## Collected data:
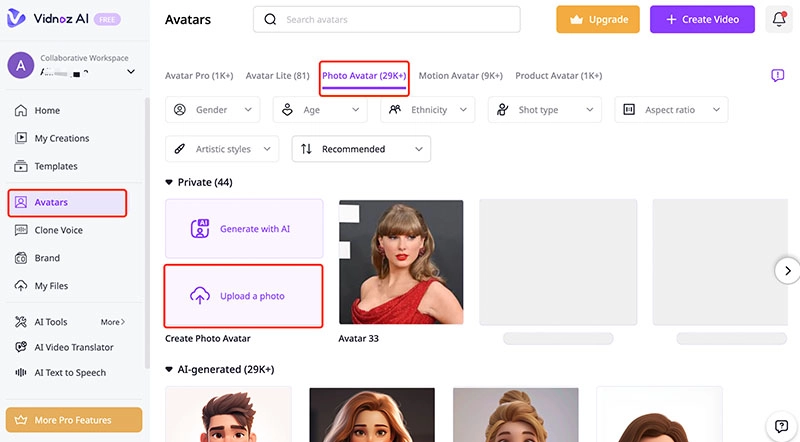The image size is (800, 442).
Task: Open the Recommended sort dropdown
Action: click(361, 149)
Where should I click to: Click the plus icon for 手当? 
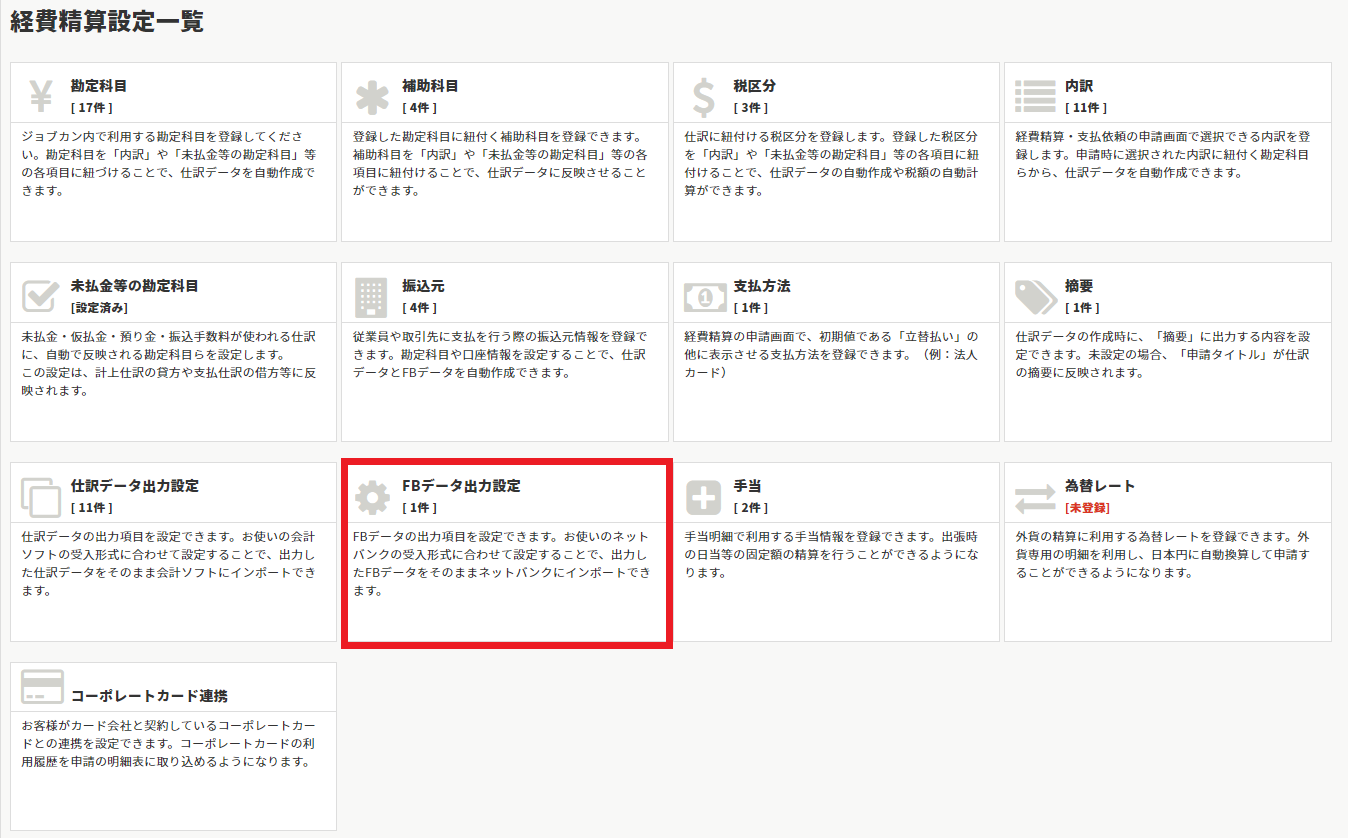704,497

## What is being asked:
Copy the lines starting at the line that contains "Where should I" and running to the final line of the entries, inclusive; omit all pictures.

## Finished exercise:
Where should I click to: Click the plus icon for 手当? 
704,497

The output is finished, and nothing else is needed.